Vamos ter um berbicacho

Marcelo sabe bem que está no momento mais periclitante, arriscado e duvidoso da sua passagem por Belém. As sondagens dão-lhe conforto, mas confirmam o seu presságio de Março deste ano.

Marcelo fez o que já se sabia que iria fazer. O anúncio da dissolução do Parlamento era mais do que evidente após a sua ameaça de dissolver o Parlamento em caso de chumbo do Orçamento e após a decisão do Conselho de Estado favorável à antecipação de eleições. A data que escolheu é a mais sensata: 30 de Janeiro está a meio caminho entre quem queria as eleições o mais rapidamente possível — a 16 de Janeiro — e quem as queria apenas em Fevereiro.

Ambas as opções eram tácticas: o primeiro cenário interessava aos partidos de esquerda, por este não ser, de todo, conveniente aos partidos de direita, e o segundo interessava apenas a quem pretende disputar a liderança do PSD e do CDS. Esta é a data que interessa mais ao país: evita que o Pai Natal também entre na campanha e dá tempo àqueles dois partidos para se recomporem.

Ninguém se portou bem neste processo, incluindo o Presidente. Há, antes, durante e depois do chumbo inédito de um Orçamento do Estado em democracia, uma tentação pelo hara-kiri do sistema político. O PS já não foi a tempo de disfarçar a sua arrogância e a sua base de apoio parlamentar extremou-se como nunca, sem esperar pelo debate na especialidade, misturando orçamento e legislação do trabalho, e o PSD e o CDS entraram numa espiral decadente e miudinha.

Rui Rio e Francisco Rodrigues dos Santos estão alinhados no mesmo propósito de evitar congressos ordinários nos seus partidos e de não correrem riscos de substituição. Se os partidos de esquerda queriam eleições logo, logo, para obterem ganhos na secretaria, Rio e Rodrigues dos Santos querem fazer o mesmo internamente. O primeiro vai voltar a insistir no conselho nacional de sábado que as directas do partido se realizem depois das legislativas. As eleições que ninguém queria, afinal, assustam toda a gente.

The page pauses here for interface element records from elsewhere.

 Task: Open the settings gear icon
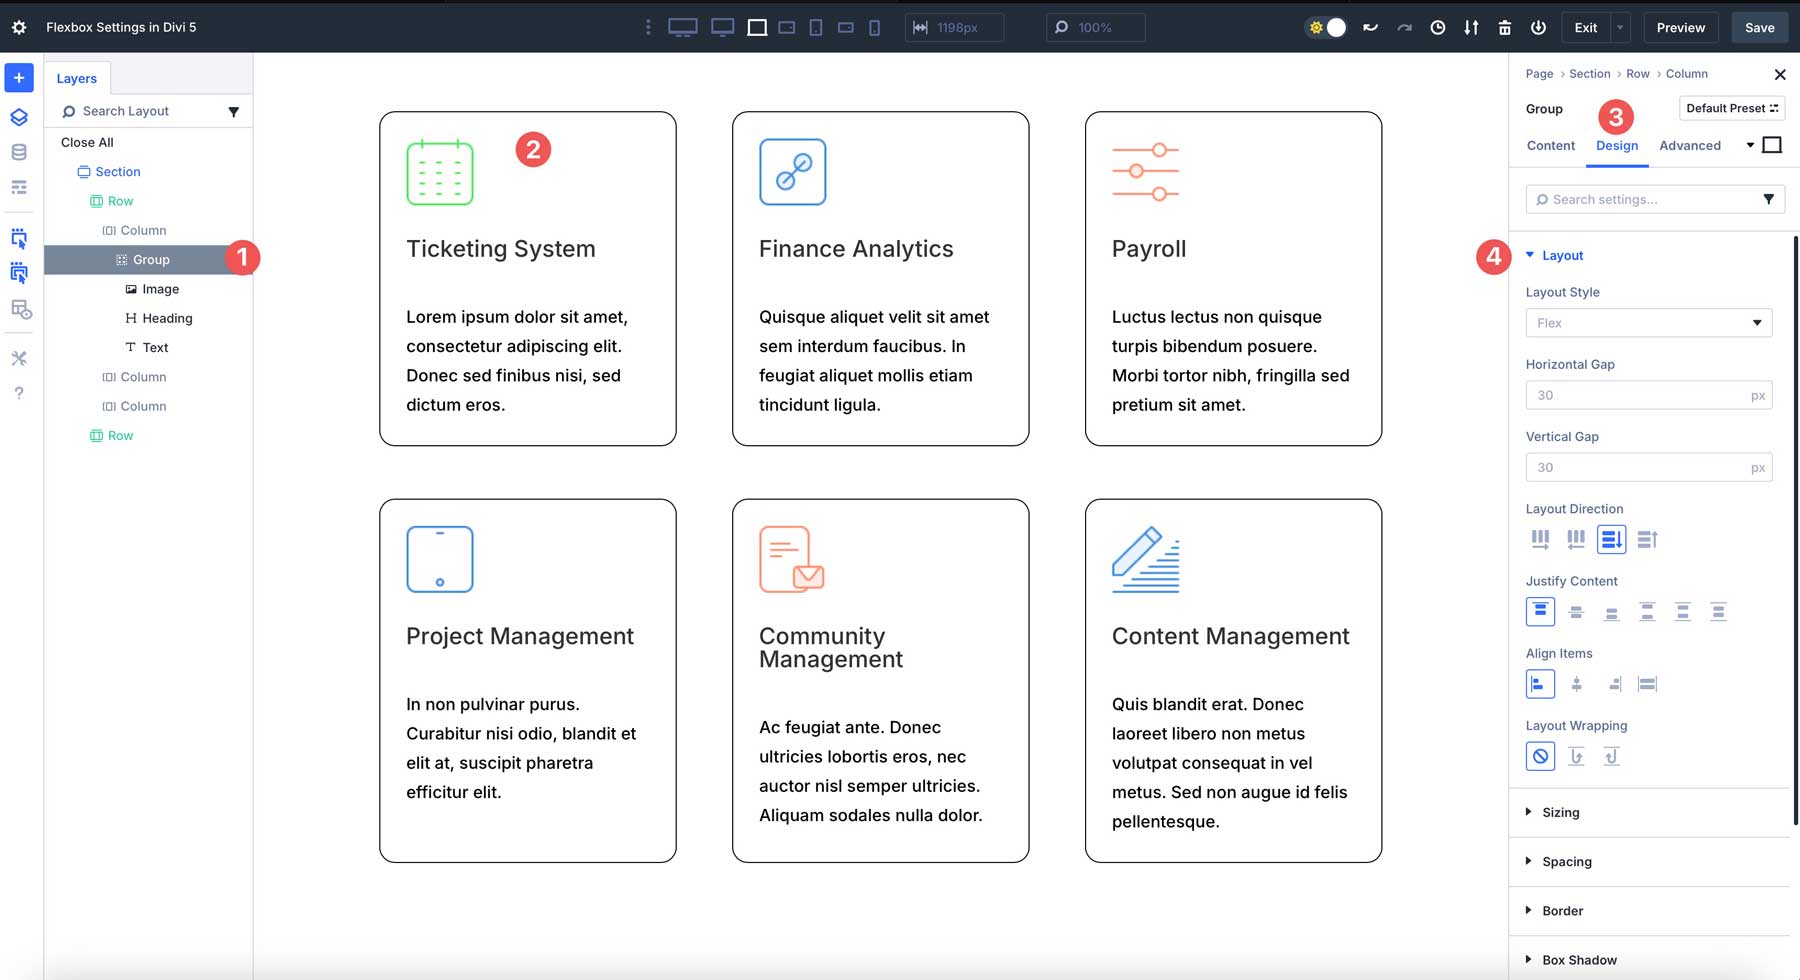(x=19, y=28)
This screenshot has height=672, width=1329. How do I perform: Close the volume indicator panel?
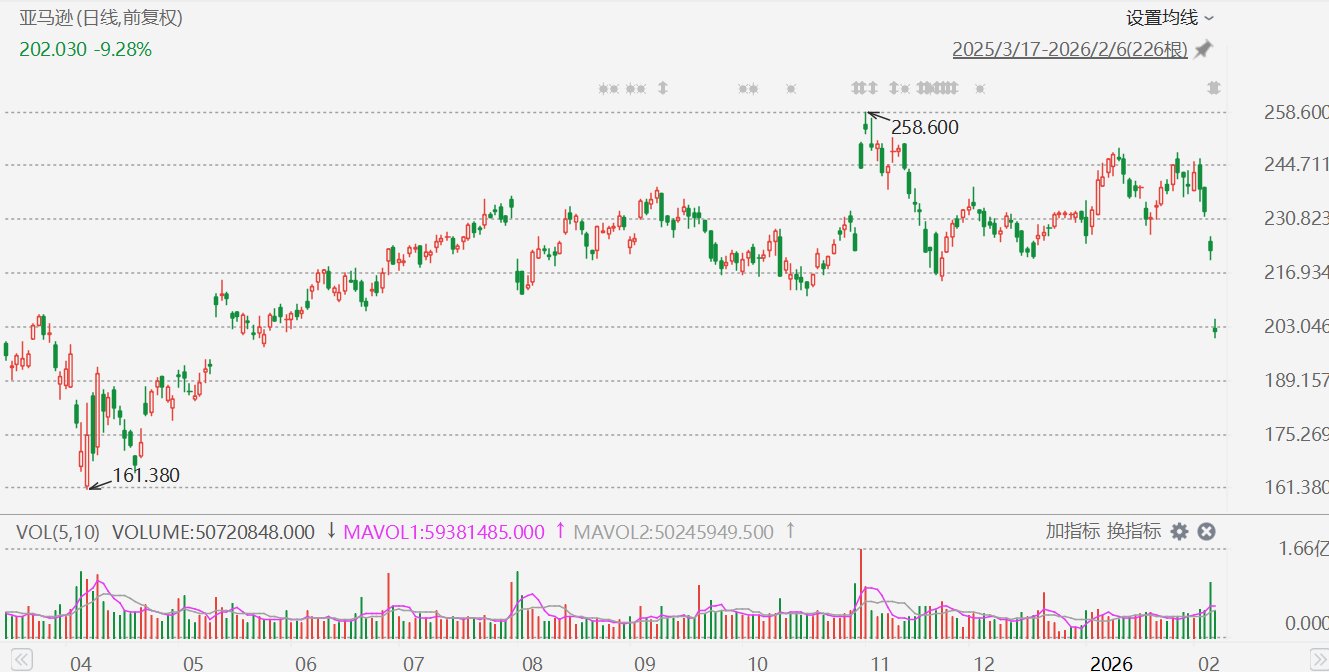pos(1207,532)
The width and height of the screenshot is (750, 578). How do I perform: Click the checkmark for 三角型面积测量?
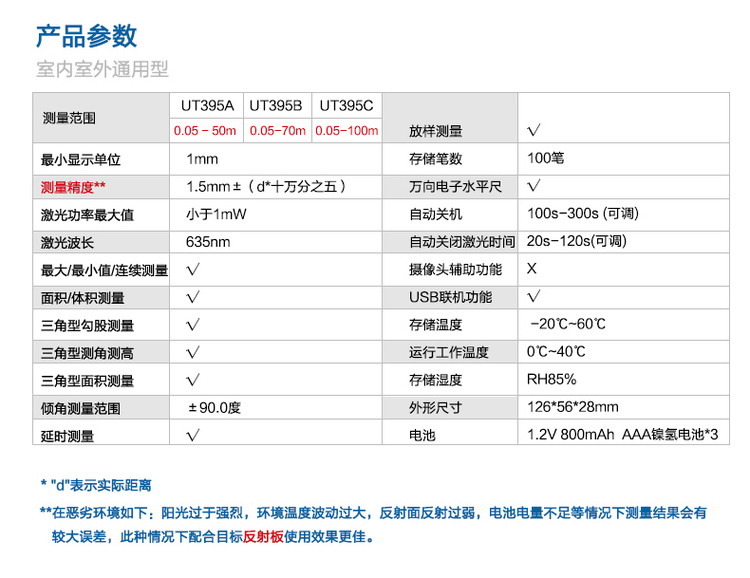point(193,380)
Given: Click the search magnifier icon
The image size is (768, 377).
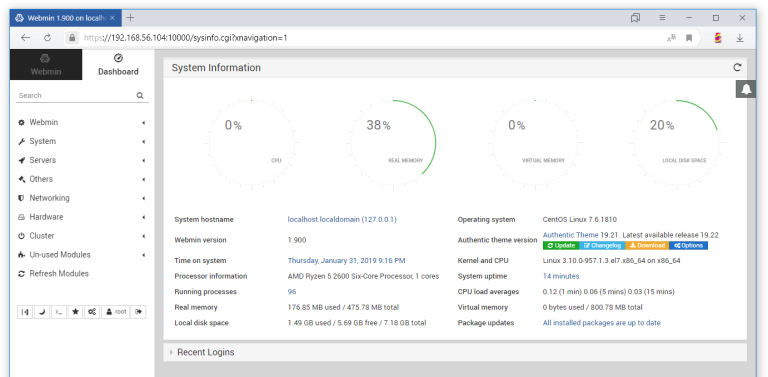Looking at the screenshot, I should pos(140,95).
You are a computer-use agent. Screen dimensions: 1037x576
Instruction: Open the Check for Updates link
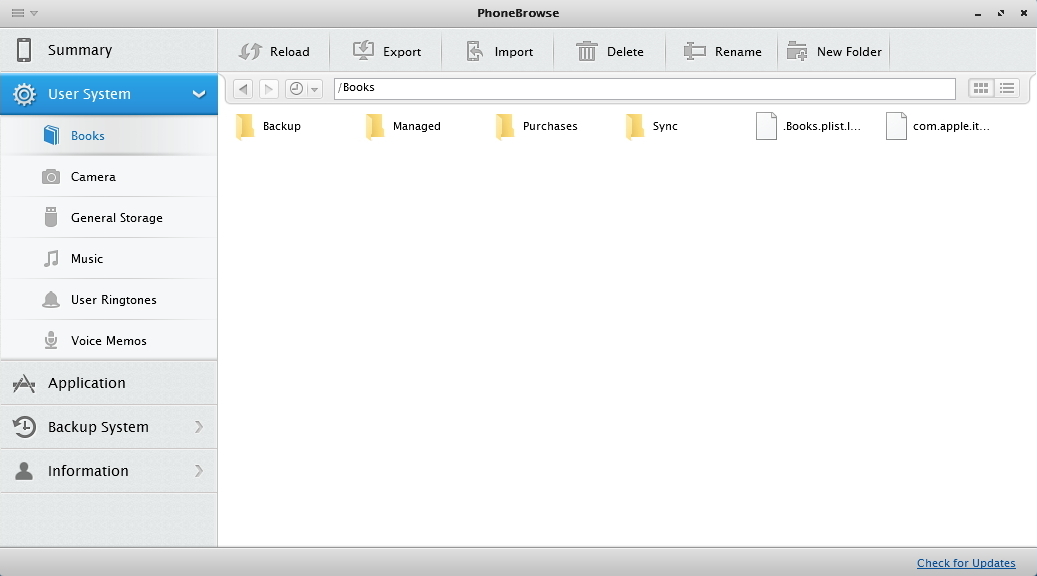pos(966,562)
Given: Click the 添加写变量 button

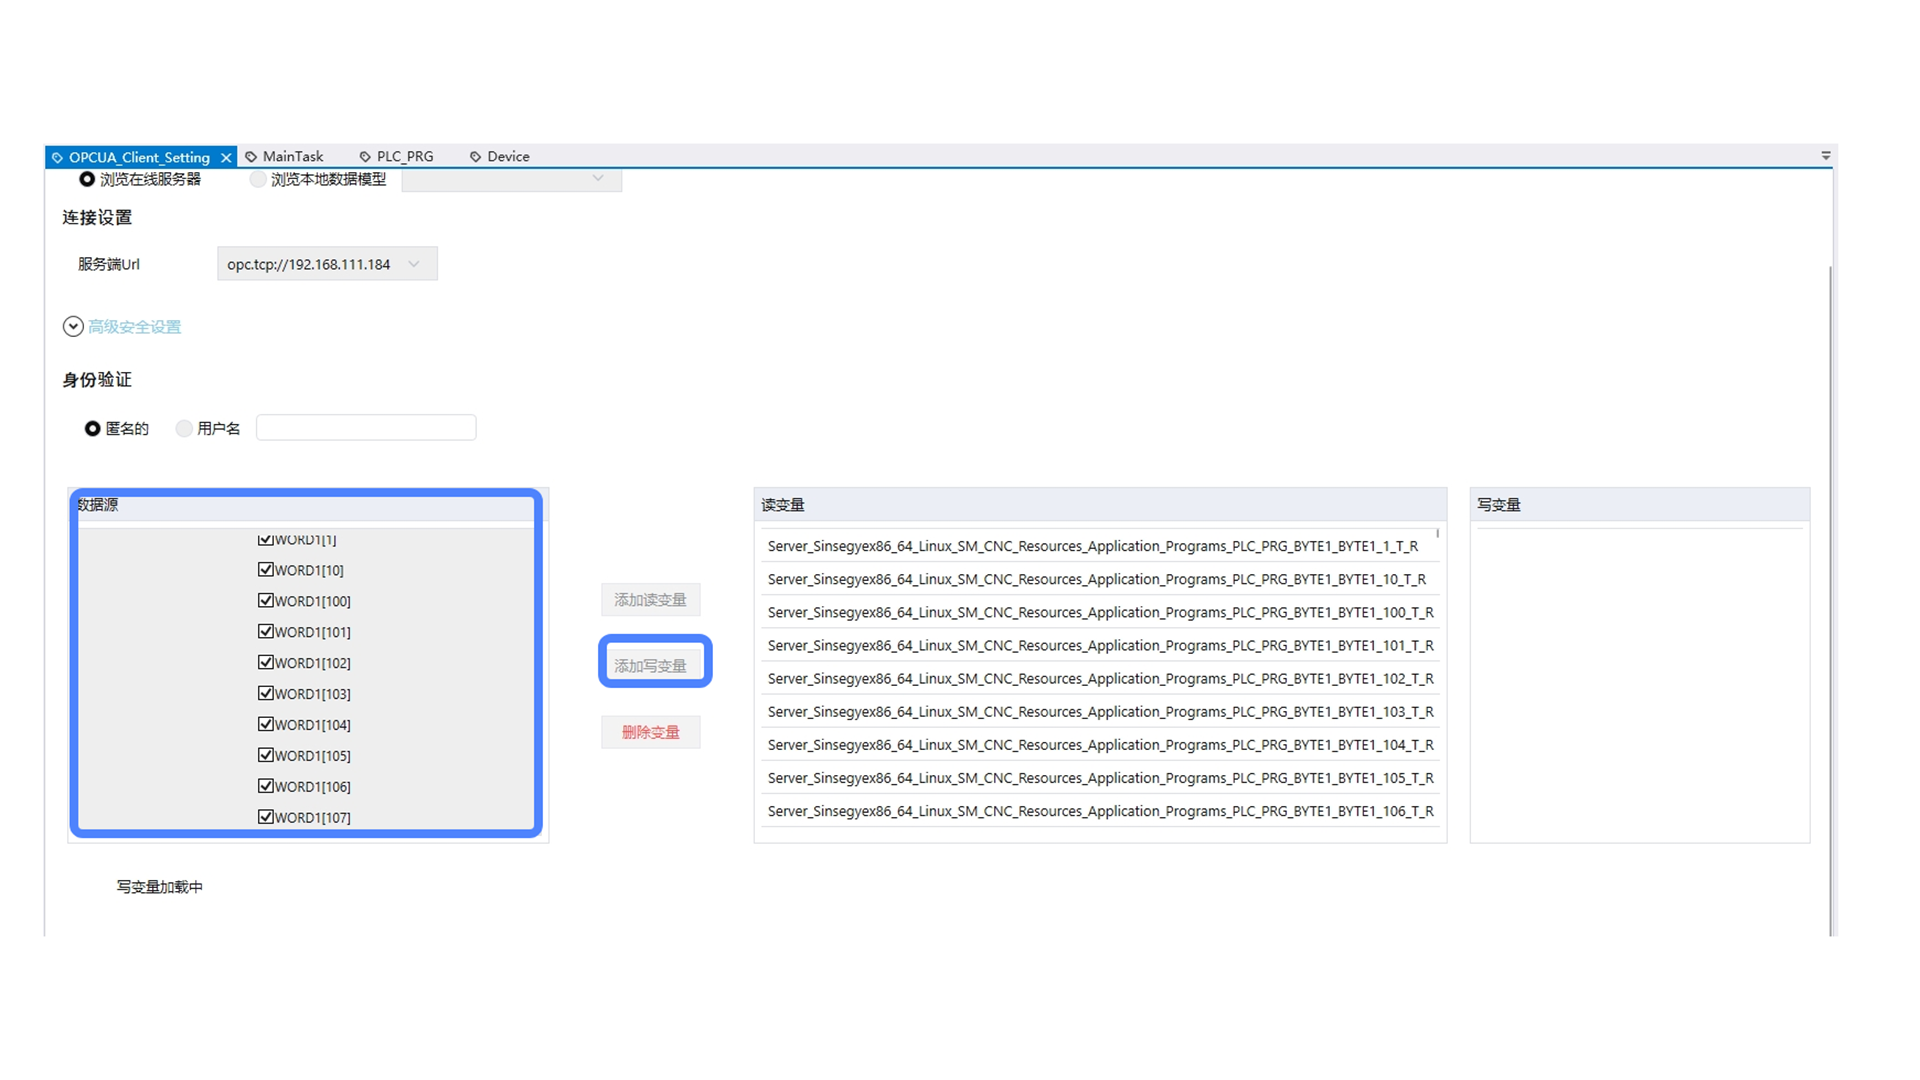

Marcelo sabe bem que está no momento mais periclitante, arriscado e duvidoso da sua passagem por Belém. As sondagens dão-lhe conforto, mas confirmam o seu presságio de Março deste ano. Dão-lhe conforto porque os inquiridos não queriam eleições, culpam os partidos de esquerda pela crise política, mas também acreditam que o PS será o provável vencedor das eleições e que não haverá uma maioria absoluta.

Por causa das coisas, o Presidente esclareceu-nos esta quinta-feira que se vive “um período de indefinição política” em termos globais e questionou até se haverá “ciclos estáveis no futuro próximo”. É verdade. Vamos ter um berbicacho.